What was very weird was, before lunch, I sat on D and he felt so tense and braced I didn't dare ask him to move!! Just sat and rubbed and chilled. After lunch I asked if I could put the bridle on and T agreed (but not without question, quite rightly). What a difference. D was so much more relaxed that I walked and trotted in the pen and even came out and rode round with all the others! Now, I figure the possible reasons for this are:
  1. It is all in my mind. I'm the one who relaxes when the bridle is on!
  2. D knows what is expected when the bridle is on
  3. D is actually not that happy in the bridle & fiddles with it constantly which provides a distraction from what I'm doing!
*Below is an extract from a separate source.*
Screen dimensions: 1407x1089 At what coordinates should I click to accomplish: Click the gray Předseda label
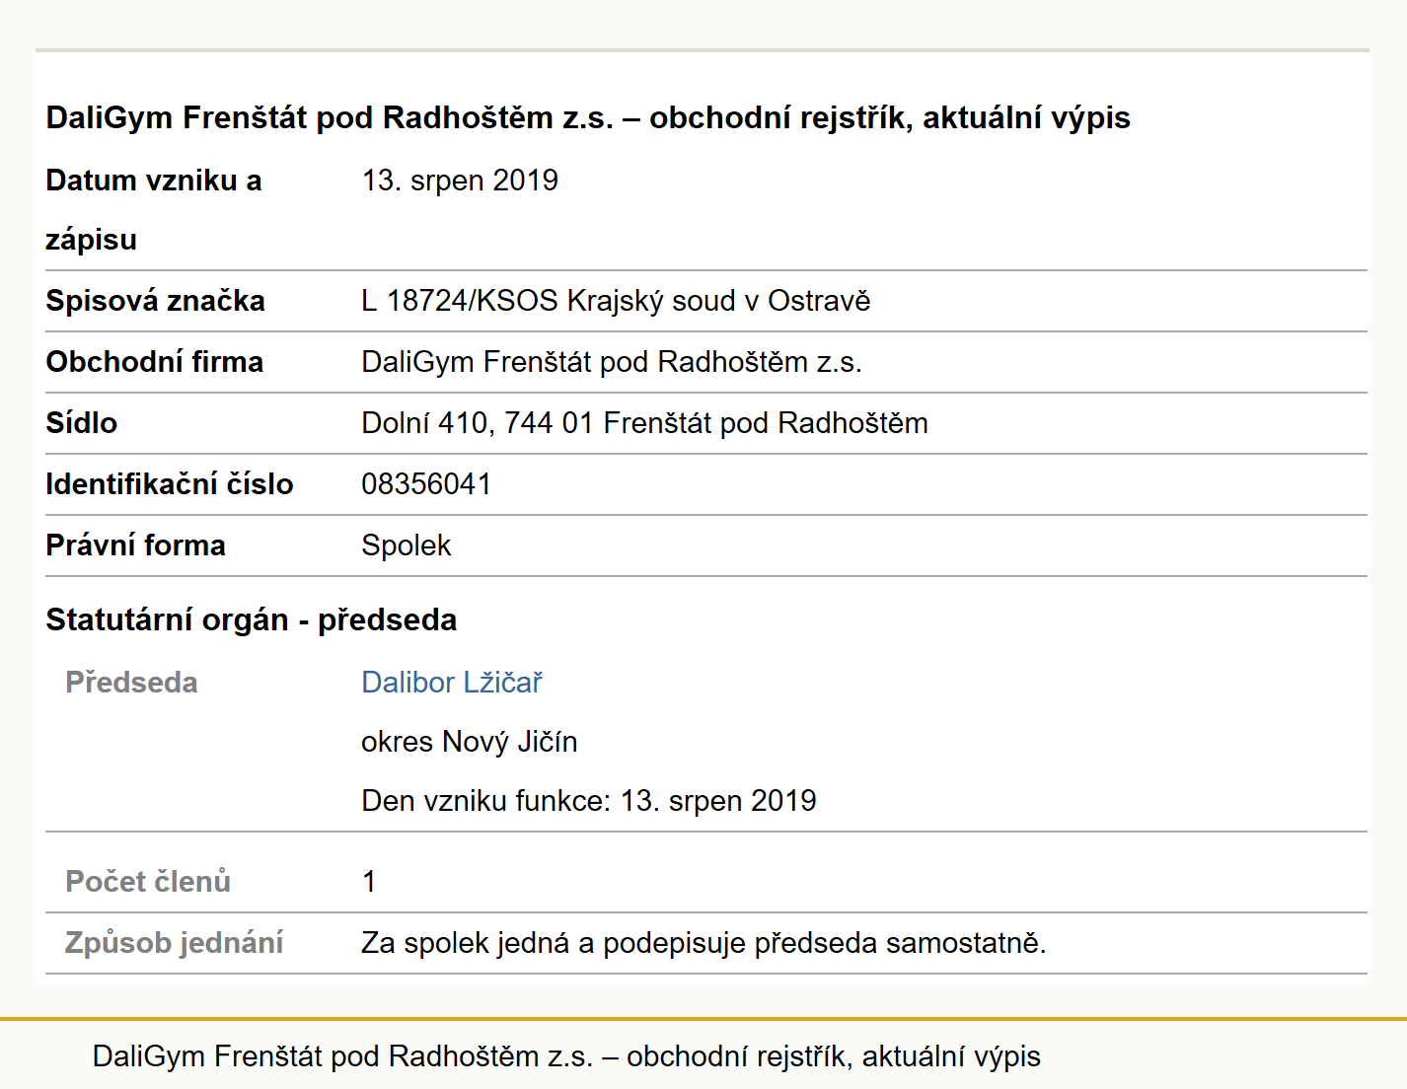point(131,682)
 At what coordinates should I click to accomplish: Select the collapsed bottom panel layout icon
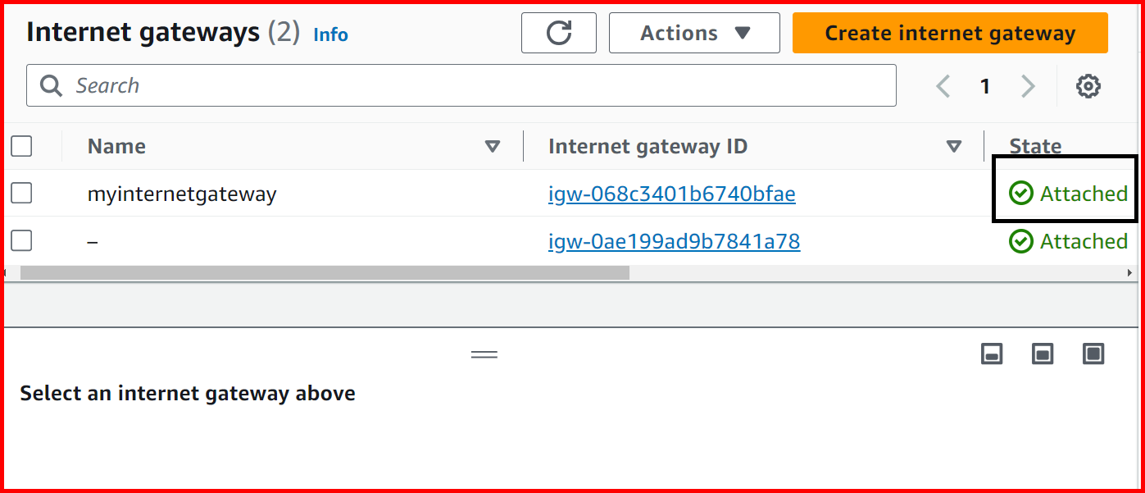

I actually reckon that it's all three. You might think I was unhappy with this, particularly 1 & 3 above, and ought to persevere with the hackamore but, as safety is my absolute number one priority, I am going to carry on with the bridle until we're both relaxed enough to dispense with it! I've obviously got to watch my contact though!!

I had a great time and went back sun to pick D up. It was boiling hot and, although I'd planned to have a play, I didn't have the energy or inclination so back home we came.

I'm trying to think what I did after this clinic , nothing I think as, by the time the second workshop was coming round (26th July), I'd barely had time to touch D and was getting stressed about lack of prep. In the end I decided to cancel and felt a lot better for deciding to put D on the back burner until after the summer hols.